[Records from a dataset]
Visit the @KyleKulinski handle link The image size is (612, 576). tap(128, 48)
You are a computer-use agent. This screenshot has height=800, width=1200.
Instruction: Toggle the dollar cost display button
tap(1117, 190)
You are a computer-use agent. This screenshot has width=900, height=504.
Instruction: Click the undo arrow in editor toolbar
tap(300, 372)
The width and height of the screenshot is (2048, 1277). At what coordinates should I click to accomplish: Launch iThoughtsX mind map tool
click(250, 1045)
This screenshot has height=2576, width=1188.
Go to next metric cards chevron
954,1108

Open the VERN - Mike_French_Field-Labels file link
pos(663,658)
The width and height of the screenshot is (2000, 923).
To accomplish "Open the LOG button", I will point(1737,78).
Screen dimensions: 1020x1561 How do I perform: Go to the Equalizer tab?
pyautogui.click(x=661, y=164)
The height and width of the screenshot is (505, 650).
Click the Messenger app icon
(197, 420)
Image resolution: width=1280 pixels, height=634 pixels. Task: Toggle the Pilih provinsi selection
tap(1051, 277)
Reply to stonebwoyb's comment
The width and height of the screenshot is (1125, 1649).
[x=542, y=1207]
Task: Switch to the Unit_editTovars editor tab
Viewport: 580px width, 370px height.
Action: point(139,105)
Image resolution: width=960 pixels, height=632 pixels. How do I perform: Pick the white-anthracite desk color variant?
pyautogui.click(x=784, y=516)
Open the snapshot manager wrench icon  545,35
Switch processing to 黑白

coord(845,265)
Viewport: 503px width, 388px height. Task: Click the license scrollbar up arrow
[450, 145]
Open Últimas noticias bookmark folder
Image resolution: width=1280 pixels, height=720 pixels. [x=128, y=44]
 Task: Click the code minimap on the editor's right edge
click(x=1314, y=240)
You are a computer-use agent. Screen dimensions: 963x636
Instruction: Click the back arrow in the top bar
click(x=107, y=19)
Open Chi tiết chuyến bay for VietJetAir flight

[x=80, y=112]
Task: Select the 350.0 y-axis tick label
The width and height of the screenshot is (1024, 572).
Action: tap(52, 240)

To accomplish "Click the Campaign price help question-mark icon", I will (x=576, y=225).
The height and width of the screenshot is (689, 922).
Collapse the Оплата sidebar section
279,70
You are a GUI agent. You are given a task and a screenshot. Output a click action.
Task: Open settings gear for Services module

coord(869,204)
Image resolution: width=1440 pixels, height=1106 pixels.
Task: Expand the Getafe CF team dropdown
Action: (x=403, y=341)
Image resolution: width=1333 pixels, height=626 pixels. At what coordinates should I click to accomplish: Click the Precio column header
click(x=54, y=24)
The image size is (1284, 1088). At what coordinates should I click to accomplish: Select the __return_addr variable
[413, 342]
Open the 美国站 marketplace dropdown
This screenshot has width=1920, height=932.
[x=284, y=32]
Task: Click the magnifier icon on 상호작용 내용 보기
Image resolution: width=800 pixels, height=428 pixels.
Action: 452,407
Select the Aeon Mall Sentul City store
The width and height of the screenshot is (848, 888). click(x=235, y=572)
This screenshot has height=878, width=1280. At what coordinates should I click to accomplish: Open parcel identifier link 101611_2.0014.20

YOUR OBJECTIVE
Please report every line in the entries above that holds the string "will".

SOLUTION TO THIS EXERCISE
To accomplish "Open the LOG button", I will point(1737,78).
To accomplish "Click the Campaign price help question-mark icon", I will (x=576, y=225).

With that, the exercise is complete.